Below are records. Find each line in them that holds the word "round" and copy it.

^^^^^^^^

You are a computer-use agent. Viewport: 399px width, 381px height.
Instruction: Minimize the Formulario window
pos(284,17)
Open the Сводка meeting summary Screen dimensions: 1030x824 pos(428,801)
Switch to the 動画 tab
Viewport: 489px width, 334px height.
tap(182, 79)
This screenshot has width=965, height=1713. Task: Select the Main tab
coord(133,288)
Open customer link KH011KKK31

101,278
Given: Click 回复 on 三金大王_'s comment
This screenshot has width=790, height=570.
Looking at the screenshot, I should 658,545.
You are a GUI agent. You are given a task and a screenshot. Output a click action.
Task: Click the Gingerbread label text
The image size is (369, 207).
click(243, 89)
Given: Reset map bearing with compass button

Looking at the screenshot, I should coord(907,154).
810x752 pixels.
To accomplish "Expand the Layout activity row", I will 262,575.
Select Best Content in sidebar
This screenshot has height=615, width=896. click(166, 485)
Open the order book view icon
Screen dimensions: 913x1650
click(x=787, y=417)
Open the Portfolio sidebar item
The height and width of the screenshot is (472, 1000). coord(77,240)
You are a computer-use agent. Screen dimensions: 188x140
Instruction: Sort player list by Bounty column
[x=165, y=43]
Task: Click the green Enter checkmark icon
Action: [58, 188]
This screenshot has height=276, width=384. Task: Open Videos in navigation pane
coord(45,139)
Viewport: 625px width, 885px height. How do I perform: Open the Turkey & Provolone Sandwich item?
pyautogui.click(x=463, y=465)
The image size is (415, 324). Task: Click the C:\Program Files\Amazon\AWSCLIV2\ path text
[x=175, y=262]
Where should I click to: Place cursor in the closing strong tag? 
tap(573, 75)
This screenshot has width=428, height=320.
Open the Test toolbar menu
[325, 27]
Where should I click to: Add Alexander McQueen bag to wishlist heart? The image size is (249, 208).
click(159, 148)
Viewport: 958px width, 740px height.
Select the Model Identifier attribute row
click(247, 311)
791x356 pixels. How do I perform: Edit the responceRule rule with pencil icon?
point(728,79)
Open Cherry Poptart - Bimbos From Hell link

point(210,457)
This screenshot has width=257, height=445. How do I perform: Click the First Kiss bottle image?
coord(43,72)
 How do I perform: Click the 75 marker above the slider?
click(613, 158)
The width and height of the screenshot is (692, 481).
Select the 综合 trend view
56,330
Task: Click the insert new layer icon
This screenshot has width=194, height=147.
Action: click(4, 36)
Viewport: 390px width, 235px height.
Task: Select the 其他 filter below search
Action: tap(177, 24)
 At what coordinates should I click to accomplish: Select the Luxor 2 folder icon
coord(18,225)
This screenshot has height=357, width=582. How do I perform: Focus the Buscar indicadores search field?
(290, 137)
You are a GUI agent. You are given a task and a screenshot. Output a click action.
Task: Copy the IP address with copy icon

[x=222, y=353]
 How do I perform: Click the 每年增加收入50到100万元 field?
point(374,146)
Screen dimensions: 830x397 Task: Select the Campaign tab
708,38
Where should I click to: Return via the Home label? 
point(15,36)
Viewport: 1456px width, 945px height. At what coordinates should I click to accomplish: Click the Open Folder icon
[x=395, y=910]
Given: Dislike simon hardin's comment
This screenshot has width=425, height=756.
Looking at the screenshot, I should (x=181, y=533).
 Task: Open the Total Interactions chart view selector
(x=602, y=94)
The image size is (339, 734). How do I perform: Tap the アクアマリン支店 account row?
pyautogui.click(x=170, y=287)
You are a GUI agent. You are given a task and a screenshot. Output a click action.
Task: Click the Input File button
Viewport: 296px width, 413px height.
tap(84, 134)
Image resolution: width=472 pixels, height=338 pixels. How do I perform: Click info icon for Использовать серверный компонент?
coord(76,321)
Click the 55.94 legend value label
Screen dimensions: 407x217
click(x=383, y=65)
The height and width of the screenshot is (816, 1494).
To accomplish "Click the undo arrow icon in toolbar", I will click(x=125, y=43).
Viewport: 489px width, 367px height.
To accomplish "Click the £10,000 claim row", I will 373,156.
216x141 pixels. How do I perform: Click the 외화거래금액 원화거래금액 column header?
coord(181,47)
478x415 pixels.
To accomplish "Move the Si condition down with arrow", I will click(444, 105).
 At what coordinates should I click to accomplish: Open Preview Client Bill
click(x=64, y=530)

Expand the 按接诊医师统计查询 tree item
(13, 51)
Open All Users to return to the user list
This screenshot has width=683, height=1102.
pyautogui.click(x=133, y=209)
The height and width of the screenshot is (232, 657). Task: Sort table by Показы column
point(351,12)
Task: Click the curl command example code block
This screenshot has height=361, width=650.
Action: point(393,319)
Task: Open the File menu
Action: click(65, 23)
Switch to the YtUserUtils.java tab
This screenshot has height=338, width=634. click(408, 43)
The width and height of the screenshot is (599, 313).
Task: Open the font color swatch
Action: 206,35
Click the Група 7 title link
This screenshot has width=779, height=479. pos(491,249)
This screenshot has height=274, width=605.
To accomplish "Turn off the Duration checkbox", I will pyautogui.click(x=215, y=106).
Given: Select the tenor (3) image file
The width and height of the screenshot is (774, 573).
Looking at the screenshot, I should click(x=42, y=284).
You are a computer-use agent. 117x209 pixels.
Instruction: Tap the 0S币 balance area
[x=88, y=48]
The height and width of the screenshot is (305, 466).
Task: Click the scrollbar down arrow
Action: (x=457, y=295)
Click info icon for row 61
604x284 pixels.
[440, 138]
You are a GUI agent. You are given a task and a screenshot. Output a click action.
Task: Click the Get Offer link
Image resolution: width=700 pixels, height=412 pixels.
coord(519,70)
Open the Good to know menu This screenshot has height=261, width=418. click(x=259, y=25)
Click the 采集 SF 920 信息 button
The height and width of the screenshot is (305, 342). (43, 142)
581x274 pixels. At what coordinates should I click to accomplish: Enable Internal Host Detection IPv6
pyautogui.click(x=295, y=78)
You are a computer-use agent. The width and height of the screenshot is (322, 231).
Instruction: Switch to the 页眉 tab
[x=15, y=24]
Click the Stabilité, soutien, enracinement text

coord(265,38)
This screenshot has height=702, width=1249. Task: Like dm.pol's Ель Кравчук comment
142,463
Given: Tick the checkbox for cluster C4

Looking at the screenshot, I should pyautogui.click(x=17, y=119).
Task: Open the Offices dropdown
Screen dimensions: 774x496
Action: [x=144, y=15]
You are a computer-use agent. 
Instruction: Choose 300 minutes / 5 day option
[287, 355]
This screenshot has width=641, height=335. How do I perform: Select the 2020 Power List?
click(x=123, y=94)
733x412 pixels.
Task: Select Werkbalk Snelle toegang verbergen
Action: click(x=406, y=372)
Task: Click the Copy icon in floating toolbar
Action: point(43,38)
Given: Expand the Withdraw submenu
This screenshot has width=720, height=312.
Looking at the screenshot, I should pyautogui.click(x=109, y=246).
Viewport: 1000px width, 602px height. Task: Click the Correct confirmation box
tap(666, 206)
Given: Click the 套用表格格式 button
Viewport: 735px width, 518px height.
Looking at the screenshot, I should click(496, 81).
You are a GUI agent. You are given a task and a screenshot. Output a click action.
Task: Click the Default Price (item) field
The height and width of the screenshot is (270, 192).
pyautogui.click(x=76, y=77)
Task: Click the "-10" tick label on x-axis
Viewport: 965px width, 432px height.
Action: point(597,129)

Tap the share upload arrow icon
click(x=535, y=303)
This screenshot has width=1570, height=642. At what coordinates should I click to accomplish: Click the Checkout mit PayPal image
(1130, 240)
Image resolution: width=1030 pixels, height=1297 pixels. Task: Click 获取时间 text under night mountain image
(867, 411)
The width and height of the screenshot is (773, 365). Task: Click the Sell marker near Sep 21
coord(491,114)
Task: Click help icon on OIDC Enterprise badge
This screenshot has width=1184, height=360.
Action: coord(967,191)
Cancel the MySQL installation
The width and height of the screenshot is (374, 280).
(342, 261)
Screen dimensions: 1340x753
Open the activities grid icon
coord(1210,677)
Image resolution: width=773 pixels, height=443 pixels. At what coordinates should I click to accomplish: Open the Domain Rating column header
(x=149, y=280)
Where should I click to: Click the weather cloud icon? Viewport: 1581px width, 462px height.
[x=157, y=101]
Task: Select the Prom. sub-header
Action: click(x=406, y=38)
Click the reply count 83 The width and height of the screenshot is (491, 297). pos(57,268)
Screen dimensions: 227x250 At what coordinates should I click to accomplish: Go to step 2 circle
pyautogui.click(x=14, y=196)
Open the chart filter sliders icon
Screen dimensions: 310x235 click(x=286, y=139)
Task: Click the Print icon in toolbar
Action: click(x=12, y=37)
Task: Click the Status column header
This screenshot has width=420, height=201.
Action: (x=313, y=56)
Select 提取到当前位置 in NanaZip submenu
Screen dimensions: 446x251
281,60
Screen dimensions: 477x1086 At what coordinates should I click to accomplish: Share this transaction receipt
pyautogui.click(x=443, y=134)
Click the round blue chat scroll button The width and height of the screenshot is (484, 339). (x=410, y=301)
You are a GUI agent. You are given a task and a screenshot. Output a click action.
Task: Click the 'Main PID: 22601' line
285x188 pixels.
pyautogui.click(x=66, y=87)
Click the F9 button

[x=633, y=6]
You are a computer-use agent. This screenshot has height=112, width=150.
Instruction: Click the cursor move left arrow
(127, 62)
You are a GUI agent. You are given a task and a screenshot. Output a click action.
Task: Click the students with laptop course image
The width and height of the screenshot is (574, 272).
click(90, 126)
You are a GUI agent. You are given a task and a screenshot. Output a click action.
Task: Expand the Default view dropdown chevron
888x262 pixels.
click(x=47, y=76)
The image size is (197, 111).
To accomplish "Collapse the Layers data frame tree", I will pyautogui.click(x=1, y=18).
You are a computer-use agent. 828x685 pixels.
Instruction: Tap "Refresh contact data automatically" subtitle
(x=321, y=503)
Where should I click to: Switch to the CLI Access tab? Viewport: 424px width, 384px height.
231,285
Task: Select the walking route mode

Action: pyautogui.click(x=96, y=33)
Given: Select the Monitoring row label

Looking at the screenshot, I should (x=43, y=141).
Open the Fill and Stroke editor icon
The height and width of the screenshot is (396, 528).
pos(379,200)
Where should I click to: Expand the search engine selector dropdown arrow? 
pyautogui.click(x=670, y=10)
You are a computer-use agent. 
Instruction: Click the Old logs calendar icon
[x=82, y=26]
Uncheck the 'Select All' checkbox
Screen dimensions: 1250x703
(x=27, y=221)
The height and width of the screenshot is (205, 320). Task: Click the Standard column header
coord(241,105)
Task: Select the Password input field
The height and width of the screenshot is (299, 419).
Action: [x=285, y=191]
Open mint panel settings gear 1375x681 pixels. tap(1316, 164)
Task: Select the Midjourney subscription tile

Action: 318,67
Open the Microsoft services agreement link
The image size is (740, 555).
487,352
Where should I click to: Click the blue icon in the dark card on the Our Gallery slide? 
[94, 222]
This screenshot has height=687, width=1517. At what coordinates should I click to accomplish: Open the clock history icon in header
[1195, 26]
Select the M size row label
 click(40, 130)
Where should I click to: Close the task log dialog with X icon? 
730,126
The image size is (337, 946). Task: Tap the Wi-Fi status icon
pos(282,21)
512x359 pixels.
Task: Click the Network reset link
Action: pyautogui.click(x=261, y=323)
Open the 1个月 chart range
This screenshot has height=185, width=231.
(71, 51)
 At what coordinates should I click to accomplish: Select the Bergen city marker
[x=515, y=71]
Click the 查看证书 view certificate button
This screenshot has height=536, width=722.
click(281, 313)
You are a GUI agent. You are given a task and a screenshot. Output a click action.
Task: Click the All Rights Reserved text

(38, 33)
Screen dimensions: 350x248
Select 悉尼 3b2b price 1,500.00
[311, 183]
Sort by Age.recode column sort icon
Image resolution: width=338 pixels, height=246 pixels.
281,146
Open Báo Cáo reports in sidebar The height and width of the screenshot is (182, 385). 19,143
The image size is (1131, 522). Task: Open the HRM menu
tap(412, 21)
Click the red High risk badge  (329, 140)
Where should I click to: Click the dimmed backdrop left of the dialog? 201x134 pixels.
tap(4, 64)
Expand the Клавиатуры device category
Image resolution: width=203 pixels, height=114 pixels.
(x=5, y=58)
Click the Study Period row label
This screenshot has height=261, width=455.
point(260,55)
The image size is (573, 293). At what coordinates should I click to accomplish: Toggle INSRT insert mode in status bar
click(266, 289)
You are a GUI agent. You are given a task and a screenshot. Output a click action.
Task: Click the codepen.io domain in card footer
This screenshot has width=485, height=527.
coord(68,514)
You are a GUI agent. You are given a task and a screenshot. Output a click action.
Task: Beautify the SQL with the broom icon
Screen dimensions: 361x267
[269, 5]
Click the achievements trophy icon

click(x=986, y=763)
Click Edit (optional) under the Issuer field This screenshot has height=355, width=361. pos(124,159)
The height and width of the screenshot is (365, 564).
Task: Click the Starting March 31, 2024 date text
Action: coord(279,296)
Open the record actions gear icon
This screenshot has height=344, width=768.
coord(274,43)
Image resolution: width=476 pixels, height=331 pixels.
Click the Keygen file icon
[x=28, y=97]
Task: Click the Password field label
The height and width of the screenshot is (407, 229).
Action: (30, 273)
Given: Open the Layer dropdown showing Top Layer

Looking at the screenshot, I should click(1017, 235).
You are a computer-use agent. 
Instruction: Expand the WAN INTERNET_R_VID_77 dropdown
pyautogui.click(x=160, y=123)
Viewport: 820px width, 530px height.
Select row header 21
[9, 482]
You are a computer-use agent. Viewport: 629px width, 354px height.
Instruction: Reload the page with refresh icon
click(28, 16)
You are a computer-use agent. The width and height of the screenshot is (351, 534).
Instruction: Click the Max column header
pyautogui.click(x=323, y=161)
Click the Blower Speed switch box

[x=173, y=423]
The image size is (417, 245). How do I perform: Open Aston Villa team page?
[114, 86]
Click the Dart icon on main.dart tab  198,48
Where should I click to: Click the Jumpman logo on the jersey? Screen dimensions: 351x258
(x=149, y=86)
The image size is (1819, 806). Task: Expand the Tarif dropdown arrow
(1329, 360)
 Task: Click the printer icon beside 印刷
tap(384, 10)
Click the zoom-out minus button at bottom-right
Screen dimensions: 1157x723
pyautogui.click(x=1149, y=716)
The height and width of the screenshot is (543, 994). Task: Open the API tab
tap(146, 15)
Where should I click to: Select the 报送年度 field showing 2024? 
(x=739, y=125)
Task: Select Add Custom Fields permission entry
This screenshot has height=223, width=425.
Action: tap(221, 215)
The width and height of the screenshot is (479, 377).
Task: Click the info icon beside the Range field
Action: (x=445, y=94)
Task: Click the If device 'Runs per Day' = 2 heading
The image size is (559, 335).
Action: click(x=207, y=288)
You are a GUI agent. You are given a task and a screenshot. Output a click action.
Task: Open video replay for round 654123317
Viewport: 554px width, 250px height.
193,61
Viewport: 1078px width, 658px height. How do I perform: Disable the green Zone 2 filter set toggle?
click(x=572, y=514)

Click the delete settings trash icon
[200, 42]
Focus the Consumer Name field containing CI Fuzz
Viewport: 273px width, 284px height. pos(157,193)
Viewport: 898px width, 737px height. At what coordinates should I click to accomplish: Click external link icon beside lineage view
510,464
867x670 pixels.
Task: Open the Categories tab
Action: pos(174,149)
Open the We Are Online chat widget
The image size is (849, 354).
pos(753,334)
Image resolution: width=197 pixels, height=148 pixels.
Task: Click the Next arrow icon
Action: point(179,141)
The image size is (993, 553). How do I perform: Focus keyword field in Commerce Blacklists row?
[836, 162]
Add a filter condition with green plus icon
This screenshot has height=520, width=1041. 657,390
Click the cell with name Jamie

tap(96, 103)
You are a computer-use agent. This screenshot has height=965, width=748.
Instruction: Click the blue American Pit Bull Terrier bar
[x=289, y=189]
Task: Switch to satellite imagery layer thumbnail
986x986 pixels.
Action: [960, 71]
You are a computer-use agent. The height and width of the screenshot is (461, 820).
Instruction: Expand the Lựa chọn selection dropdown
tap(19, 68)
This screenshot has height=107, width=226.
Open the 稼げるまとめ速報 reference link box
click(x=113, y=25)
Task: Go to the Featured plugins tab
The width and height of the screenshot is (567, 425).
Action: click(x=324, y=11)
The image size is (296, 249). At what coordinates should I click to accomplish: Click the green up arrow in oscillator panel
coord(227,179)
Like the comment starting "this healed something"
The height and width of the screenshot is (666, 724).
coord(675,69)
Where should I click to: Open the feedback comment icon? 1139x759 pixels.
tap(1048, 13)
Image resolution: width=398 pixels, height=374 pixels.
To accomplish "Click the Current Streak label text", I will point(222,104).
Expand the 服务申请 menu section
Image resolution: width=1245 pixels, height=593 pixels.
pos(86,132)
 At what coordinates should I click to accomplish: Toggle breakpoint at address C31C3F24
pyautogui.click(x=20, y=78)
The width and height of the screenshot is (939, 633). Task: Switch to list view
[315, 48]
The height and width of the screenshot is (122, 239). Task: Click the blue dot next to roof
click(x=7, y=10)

^^^^^^^^

* _Final answer_:
Click the round blue chat scroll button The width and height of the screenshot is (484, 339). (x=410, y=301)
Task: Open video replay for round 654123317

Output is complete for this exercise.